«Agradava-me a ideia de ser morto na China dentro de um junco ancorado, diante de um velho fotogénico, no meio de uma atmosfera chinesa saturada de maus cheiros, fumo e peixe frito, de tabaco, petróleo e água suja. Afinal fora para isso que eu viera, para acabar com tudo, para estar algures fora de tudo e a tudo pôr termo. Os médicos tinham‑me concedido pouco tempo antes do começo dos sofrimentos a sério. Eu tinha previsto abreviá‑los por mim mesmo, abreviar essas irreversíveis degradações do corpo. Não é que ser assassinado por engano me fosse de todo indiferente. Claro que havia uma certa dose de injustiça nesta história toda, algo que à última hora me poderia ter deixado uma certa amargura.»
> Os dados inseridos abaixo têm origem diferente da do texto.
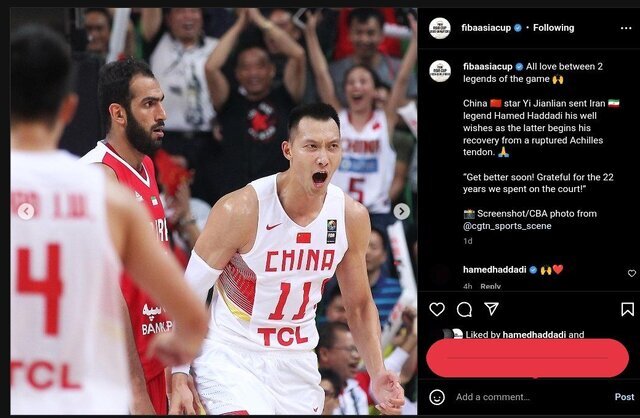This screenshot has height=418, width=640.
Task: Open fibaasiacup username link in header
Action: tap(486, 28)
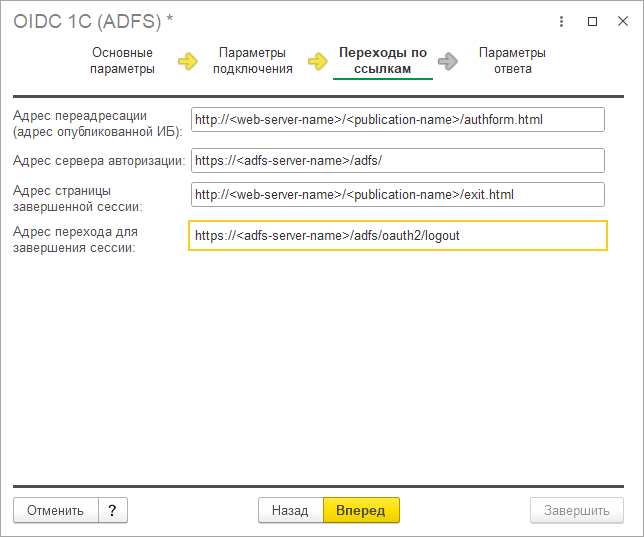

Antoine Volodine é o pseudónimo mais conhecido de um dos mais destacados escritores franceses contemporâneos. O seu romance Des anges mineurs foi galardoado em 2000 com o Prémio Inter. A sua identidade literária múltipla, com três heterónimos (Manuela Draeger, Elli Kronauer e Lutz Bassmann), cruza-se com uma obra misteriosa, de ressonâncias beckettianas, que aborda os males do nosso mundo em sociedades nebulosas e irreconhecíveis, onde é dada voz aos mortos e aos sobreviventes (ou resistentes). Quase quinze anos após a publicação de Le port intérieur, livro ancorado nas mesmas paragens do mar da China, Antoine Volodine reencontra essa paisagem familiar: as ruelas escuras de Macau, a humidade sórdida, a noite onde monologam personagens ambíguas e sem futuro. E um novo livro, o seu primeiro em Portugal, se junta à vasta construção romanesca que encetou em 1985 e que conta hoje com mais de trinta títulos.
Olivier Aubert vive com máquinas fotográficas há cerca de vinte anos. Utiliza-as para fazer explorações, reportagens, inquéritos, retratos. Trabalhou até hoje numa trintena de países, uma grande parte dos quais em África e na Ásia. A sua obra está representada em numerosos museus franceses.